[英]pandas - groupby multiple values?
i have a dataframe that contains cell phone minutes usage logged by date of call and duration.我有一个 dataframe,其中包含按通话日期和持续时间记录的手机分钟使用量。
It looks like this (30 row sample):它看起来像这样(30 行示例):
id user_id call_date duration
0 1000_93 1000 2018-12-27 8.52
1 1000_145 1000 2018-12-27 13.66
2 1000_247 1000 2018-12-27 14.48
3 1000_309 1000 2018-12-28 5.76
4 1000_380 1000 2018-12-30 4.22
5 1000_388 1000 2018-12-31 2.20
6 1000_510 1000 2018-12-27 5.75
7 1000_521 1000 2018-12-28 14.18
8 1000_530 1000 2018-12-28 5.77
9 1000_544 1000 2018-12-26 4.40
10 1000_693 1000 2018-12-31 4.31
11 1000_705 1000 2018-12-31 12.78
12 1000_735 1000 2018-12-29 1.70
13 1000_778 1000 2018-12-28 3.29
14 1000_826 1000 2018-12-26 9.96
15 1000_842 1000 2018-12-27 5.85
16 1001_0 1001 2018-09-06 10.06
17 1001_1 1001 2018-10-12 1.00
18 1001_2 1001 2018-10-17 15.83
19 1001_4 1001 2018-12-05 0.00
20 1001_5 1001 2018-12-13 6.27
21 1001_6 1001 2018-12-04 7.19
22 1001_8 1001 2018-11-17 2.45
23 1001_9 1001 2018-11-19 2.40
24 1001_11 1001 2018-11-09 1.00
25 1001_13 1001 2018-12-24 0.00
26 1001_19 1001 2018-11-15 30.00
27 1001_20 1001 2018-09-21 5.75
28 1001_23 1001 2018-10-27 0.98
29 1001_26 1001 2018-10-28 5.90
30 1001_29 1001 2018-09-30 14.78
I want to group by user_id AND call_date with the ultimate goal of calculating the number of minutes used per month over the course of the year, per user.我想按 user_id 和 call_date 分组,最终目标是计算每个用户在一年中每月使用的分钟数。

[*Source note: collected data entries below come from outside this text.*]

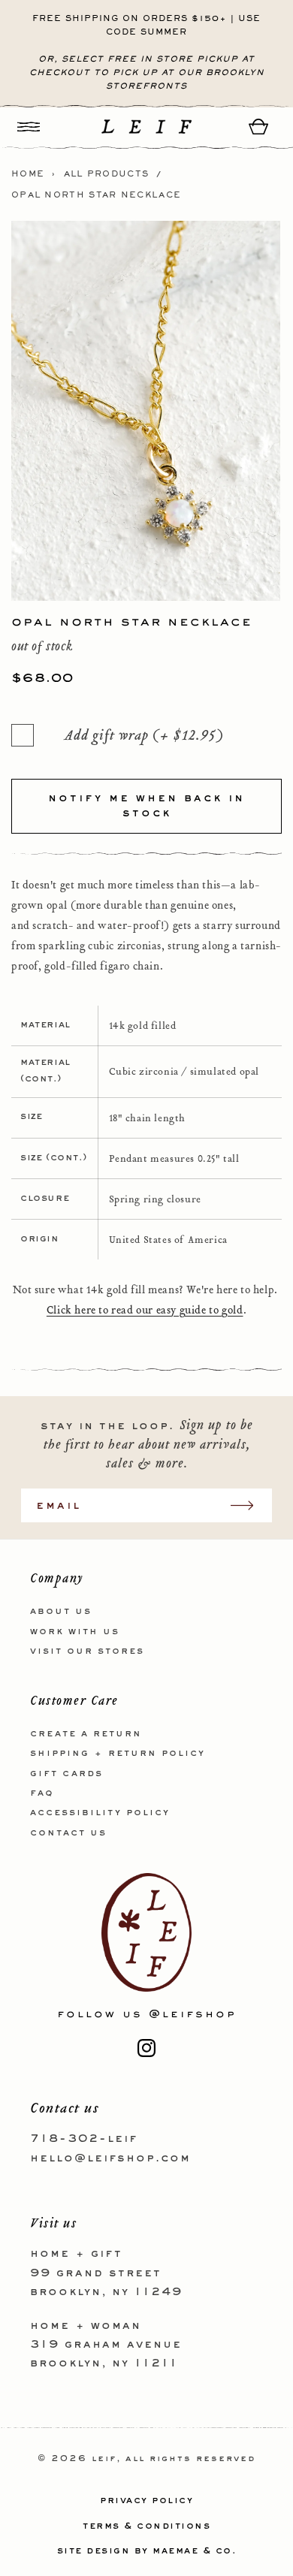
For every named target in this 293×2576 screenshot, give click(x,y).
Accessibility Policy (100, 1812)
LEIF (104, 2459)
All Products (107, 174)
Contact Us (68, 1833)
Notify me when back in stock (146, 806)
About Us (61, 1611)
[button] (29, 126)
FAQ (42, 1793)
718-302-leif (83, 2139)
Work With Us (74, 1631)
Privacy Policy (146, 2500)
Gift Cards (66, 1773)
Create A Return (86, 1734)
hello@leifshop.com (110, 2158)
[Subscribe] (249, 1505)
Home (27, 174)
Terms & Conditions (146, 2526)
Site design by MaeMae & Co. (147, 2551)
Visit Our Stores (87, 1651)
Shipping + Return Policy (117, 1753)
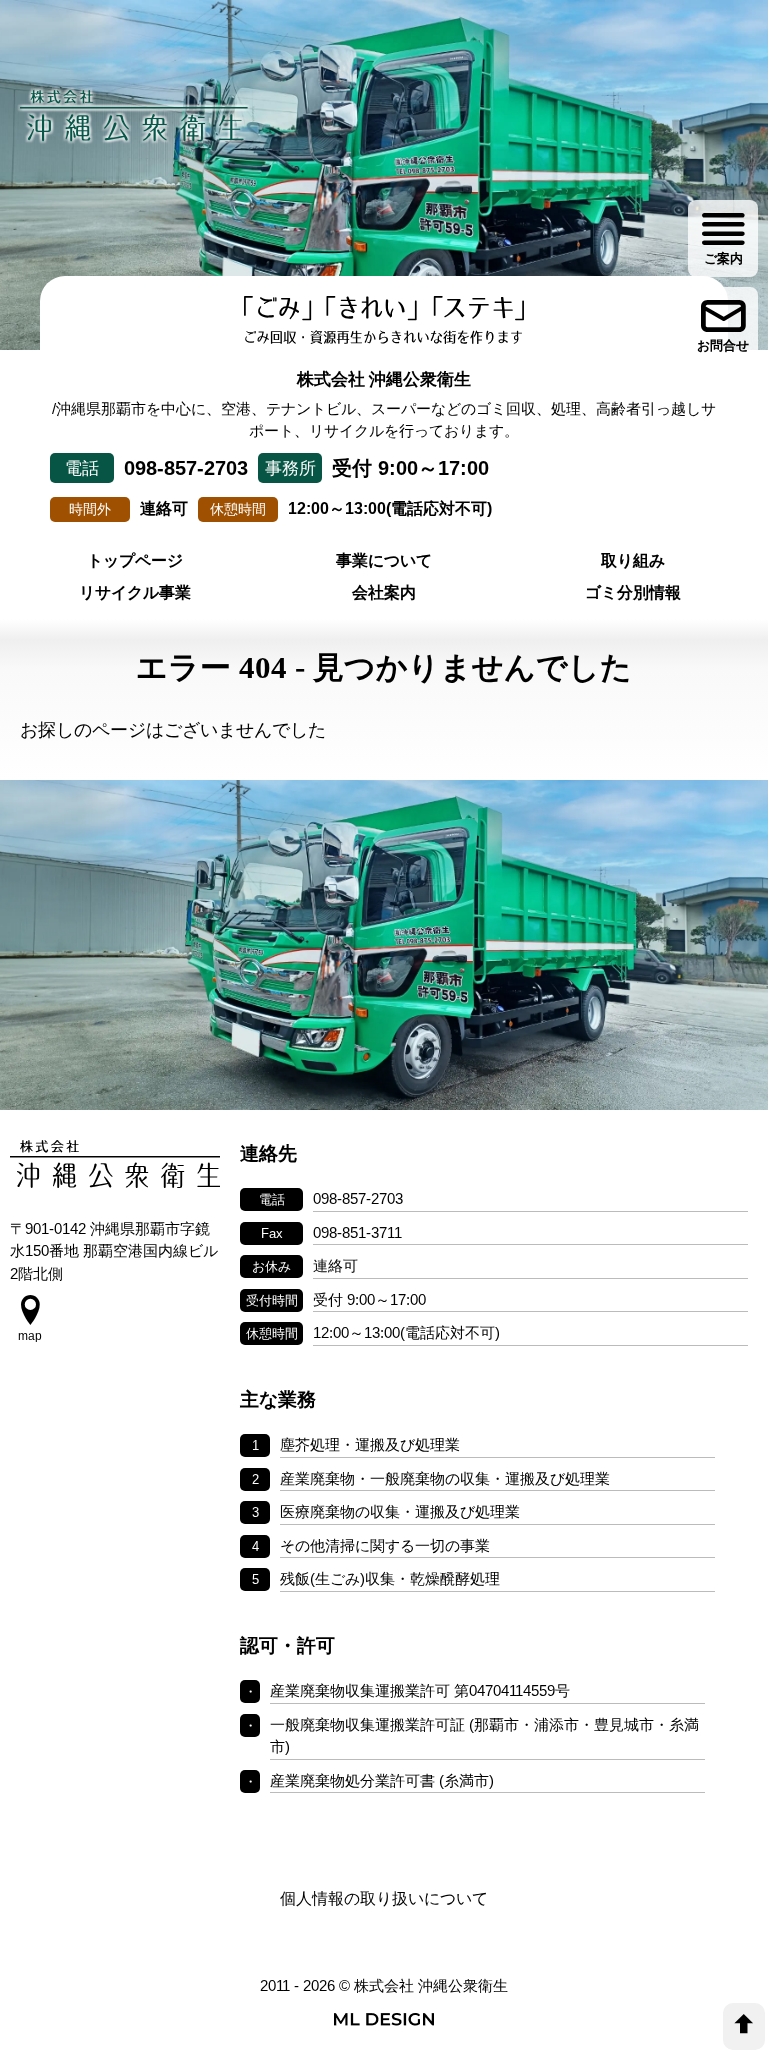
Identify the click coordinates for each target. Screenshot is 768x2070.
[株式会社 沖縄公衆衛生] (135, 115)
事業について (384, 560)
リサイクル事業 (135, 592)
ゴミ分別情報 (633, 592)
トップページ (135, 560)
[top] (744, 2026)
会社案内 (384, 592)
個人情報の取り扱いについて (384, 1898)
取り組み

I thought i could accomplish this by using:我想我可以通过使用来完成这个:
calls.groupby(['user_id','call_date'])['duration'].sum()
but the results aren't what i expected:但结果不是我所期望的:
user_id call_date
1000 2018-12-26 14.36
2018-12-27 48.26
2018-12-28 29.00
2018-12-29 1.70
2018-12-30 4.22
2018-12-31 19.29
1001 2018-08-14 13.86
2018-08-16 23.46
2018-08-17 8.11
2018-08-18 1.74
2018-08-19 10.73
2018-08-20 7.32
2018-08-21 0.00
2018-08-23 8.50
2018-08-24 8.63
2018-08-25 35.39
2018-08-27 10.57
2018-08-28 19.91
2018-08-29 0.54
2018-08-31 22.38
2018-09-01 7.53
2018-09-02 10.27
2018-09-03 30.66
2018-09-04 0.00
2018-09-05 9.09
2018-09-06 10.06
i'd hoped that it would be grouped like user_id 1000, all calls for jan with duration summed, all calls for feb with duration summed, etc.我希望它会像 user_id 1000 那样分组,所有对 jan 的调用加上持续时间总和,所有对 feb 的调用加上持续时间总和,等等。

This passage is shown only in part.